One of the most controversial and potentially difficult issues within the realm of biblical interpretation is that of typology.  How are the people, places, events, and circumstances of the Old Testament text to be interpreted and understood insofar as their connection to subsequent people, places, events, and circumstances is concerned; especially as they relate to Christ and the church?

Greg Beale, in his forthcoming book, Handbook on the New Testament Use of the Old Testament: Exegesis and Interpretation (Baker Academic, 2012), provides a helpful definition for considering that which may be properly understood as having typological significance.  He defines biblical typology as:

The study of analogical correspondences among revealed truths about persons, events, institutions, and other things within the historical framework of God’s special revelation, which, from a retrospective view, are of a prophetic nature and are escalated in meaning. (p. 14)

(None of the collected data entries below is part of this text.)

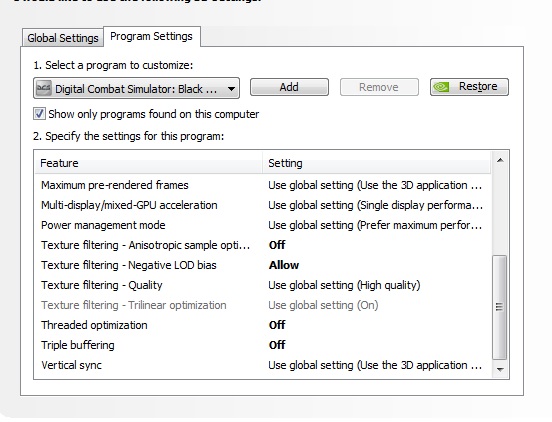Change the Negative LOD bias Allow setting

click(x=284, y=265)
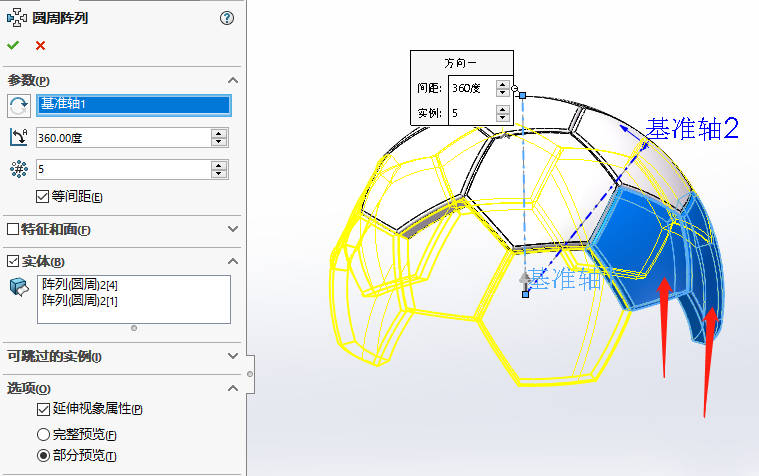Viewport: 759px width, 476px height.
Task: Click the 圆周阵列 feature icon in the header
Action: pos(16,17)
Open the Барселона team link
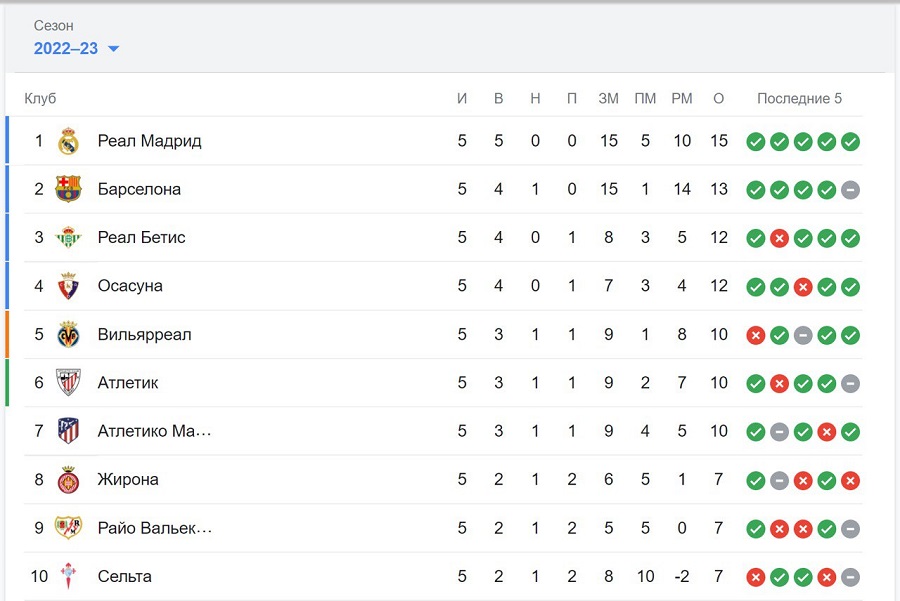900x601 pixels. tap(139, 189)
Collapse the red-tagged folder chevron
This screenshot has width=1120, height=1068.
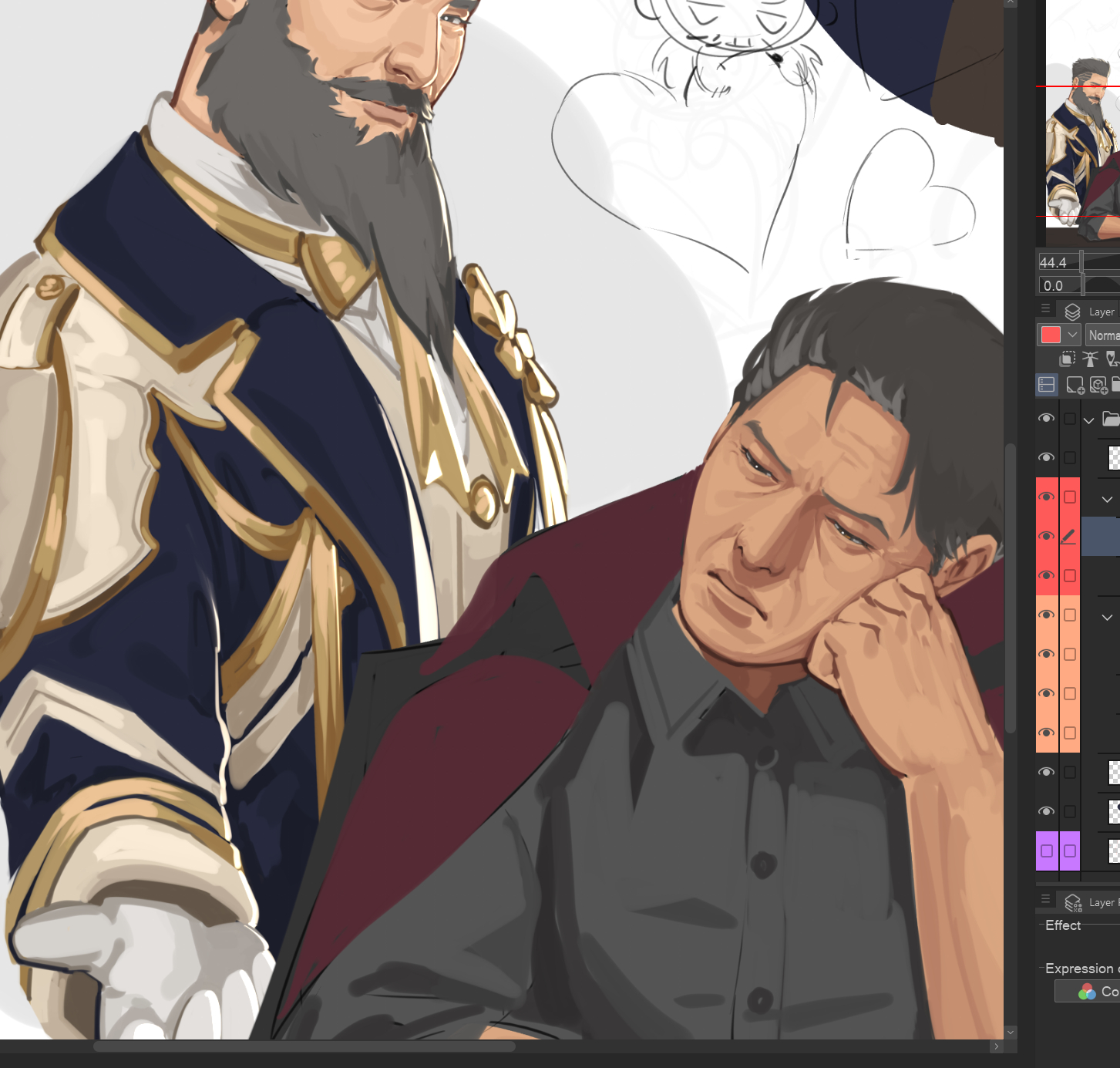click(1107, 500)
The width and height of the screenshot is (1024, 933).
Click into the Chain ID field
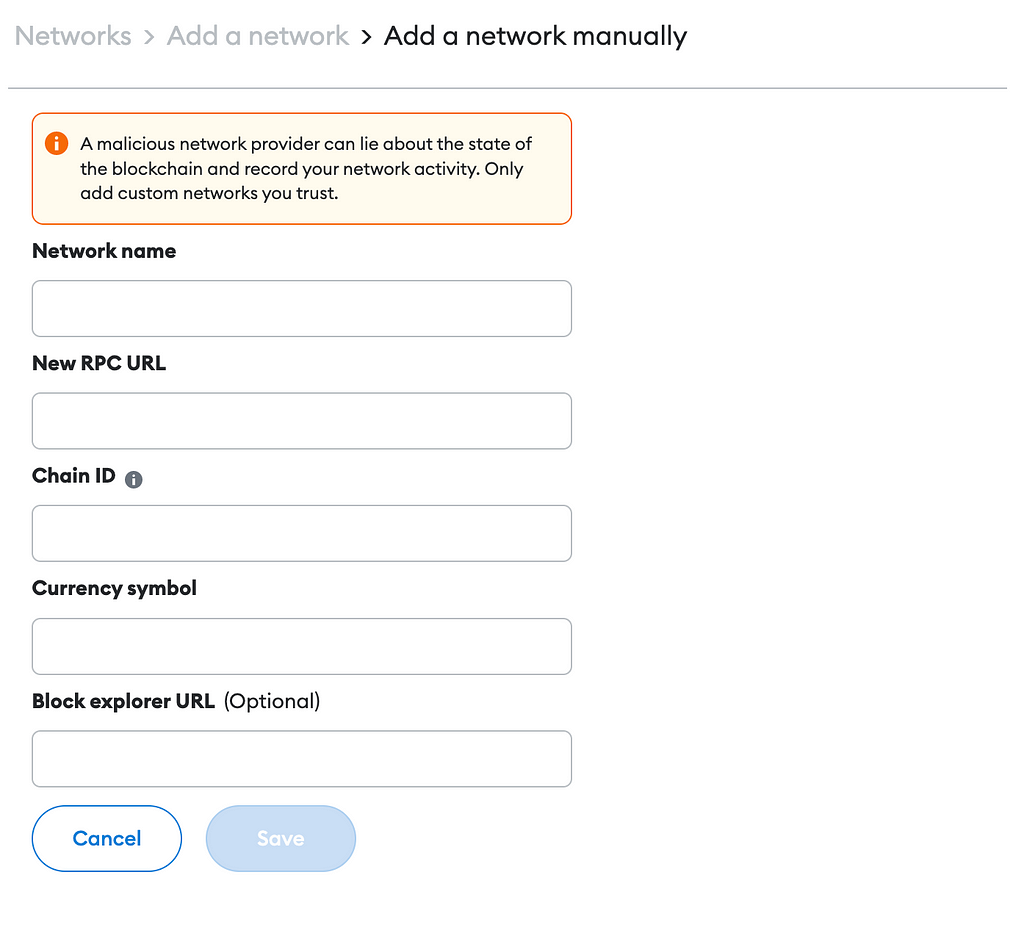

After defining biblical typology, he offers two helpful points of clarification regarding “escalation” and “retrospection”.

Beale notes, “By “escalation” is meant that the antitype (the NT correspondence) is heightened in some way in relation to the OT type.  For example, John 19:36 views the requirement of not breaking the bones of the Passover lamb in the OT epoch to point to a greater reality of the bones of Jesus not being broken at the crucifixion…”  Additionally, “…escalation would be the correspondence of God providing literal manna from heaven for physical sustenance and providing the manna of Christ from heaven for spiritual sustenance.”  Clarifying “retrospection”, Beale says, “By “retrospection” is meant the idea that it was after Christ’s resurrection and under the direction of the Spirit that the apostolic writers understood certain OT historical narratives about persons, events, or institutions to be indirect prophecies of Christ or the church.” [Please read the qualification Beale cites regarding the “retrospective” characteristic of biblical typology, noted in the “Comments” section.]

While some interpreters are extremely leery of deeming anything in Scripture a “type” that isn’t expressly stated as such, Beale’s definition and subsequent study promises to be handled with scholarly precision and care, and, undoubtedly, a reverence for both God and his Word.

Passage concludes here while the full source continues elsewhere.